Einerseits: Gewiss wird der Patient von den Eltern vielleicht zu stark
umsorgt, aber wer weiß, ob ihm das in seiner derzeitigen Lage nicht
gerade gut tut? Wenn das Zusammenleben von Eltern und Patient
einigermaßen harmonisch verläuft, was ist daran so furchtbar schlimm?
(Einwurf einer Angehörigen: Wenn er eine schwere körperliche Krankheit
hätte, würde man ja auch Rücksicht nehmen und Geduld üben!)
Andererseits: Wäre es nicht weitsichtig, die Unabhängigkeit des
Patienten zu fördern, weil die Eltern ja auch nicht jünger werden und weil
sie auf Dauer andere soziale Kontakte des Patienten nicht ersetzen
können?
Schließlich: Hat ein Patient nicht das Recht, irgendwann im Lauf einer
chronischen Krankheit mit permanenter therapeutischer Bemühung in
Ruhe gelassen zu werden, wenn er seinerseits andere nicht belästigt?

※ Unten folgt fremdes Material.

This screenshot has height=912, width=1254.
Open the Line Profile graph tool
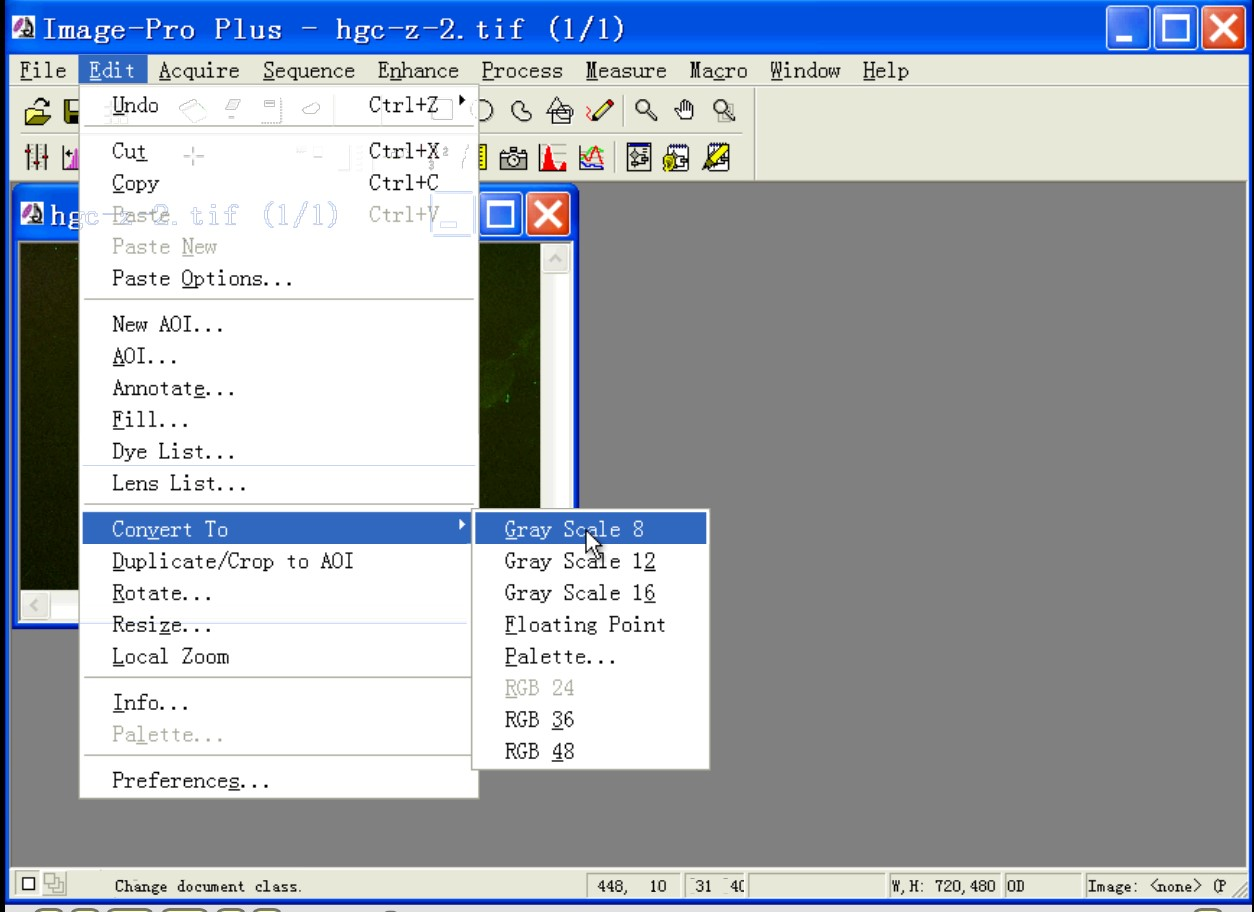click(x=592, y=159)
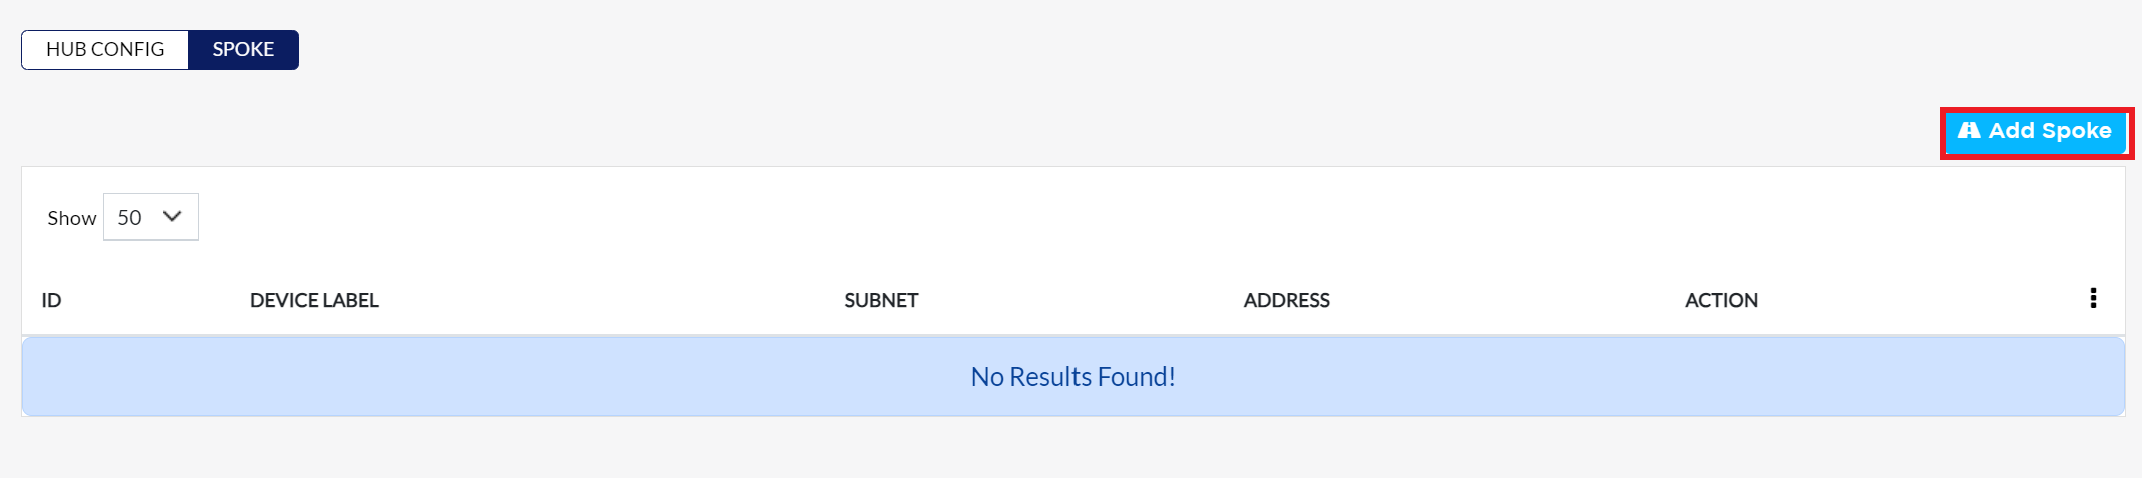The width and height of the screenshot is (2142, 478).
Task: Click the red highlight border around Add Spoke
Action: coord(2037,110)
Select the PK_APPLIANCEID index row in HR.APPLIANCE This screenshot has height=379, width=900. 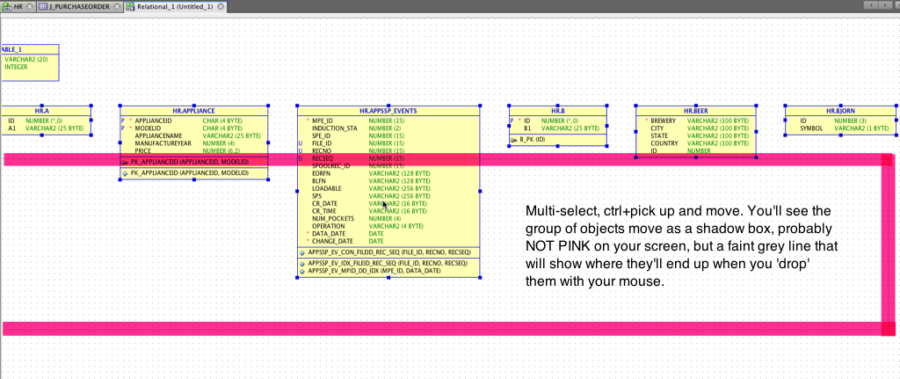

Aber: Bedeutet das nicht, ihn quasi aufzugeben?
Einerseits, was die Medikamente betrifft: Kann man nicht schon ziemlich
froh sein, wenn der Patient immerhin regelmäßig eine Ambulanz
aufsucht, Medikamente nimmt und einigermaßen im Gleichgewicht ist?
Andererseits (darauf machten die Kliniker aufmerksam, Angehörige
bestätigten das): Die Art des Medikaments und die Höhe der Dosis haben
starken Einfluss auf den Antrieb des Patienten. Moderne Neuroleptika
haben in dieser Hinsicht Vorzüge, sie stehen jedoch noch nicht als
Depotspritze zur Verfügung.
Dieses Für und Wider wird hier so ausführlich geschildert, weil der Fall
geradezu typisch die Konflikte spiegelt, in die Familien mit einem
psychisch Kranken kommen.
Es wäre für die Betroffenen vielleicht nützlich, sich die grundsätzliche
Berechtigung beider Sichtweisen vor Augen zu führen und sie als solche
erst einmal stehen zu lassen. Das kann die Familiensituation
entspannen, man sieht manches gelassener, Vertrauen kann sich
entwickeln, und es hebt die Stimmung! Davon profitieren alle – nicht
zuletzt auch der Patient selbst. Vielleicht kommt irgendwann die Stunde,
in der er von allein Bereitschaft zeigt, etwas Neues zu wagen. Dann wäre
es wichtig, nicht den Rechthaber zu spielen, sondern zu sagen: ‚Wenn du
meinst, ist es gut - wir helfen dir, wenn wir können. Wir helfen dir auch,
wenn es nicht gleich klappt’.
Gerade Eltern möchten oft jedes Risiko ausschalten, um ihrem Kind ein
Scheitern zu ersparen. Veränderung birgt aber immer ein Risiko – die
ängstliche Vermeidung von Veränderung allerdings ebenfalls. Die
Konsequenz kann eigentlich nur sein: ein Scheitern ist kein Drama, einen
neuen Versuch machen, einen günstigeren Zeitpunkt abwarten, etwas
anderes ausprobieren. So lange, bis Möglichkeiten und Fähigkeiten
einigermaßen zur Deckung kommen. Zugegeben ein oft hartes Training
für die Geduld und die Frustrationstoleranz aller Beteiligten.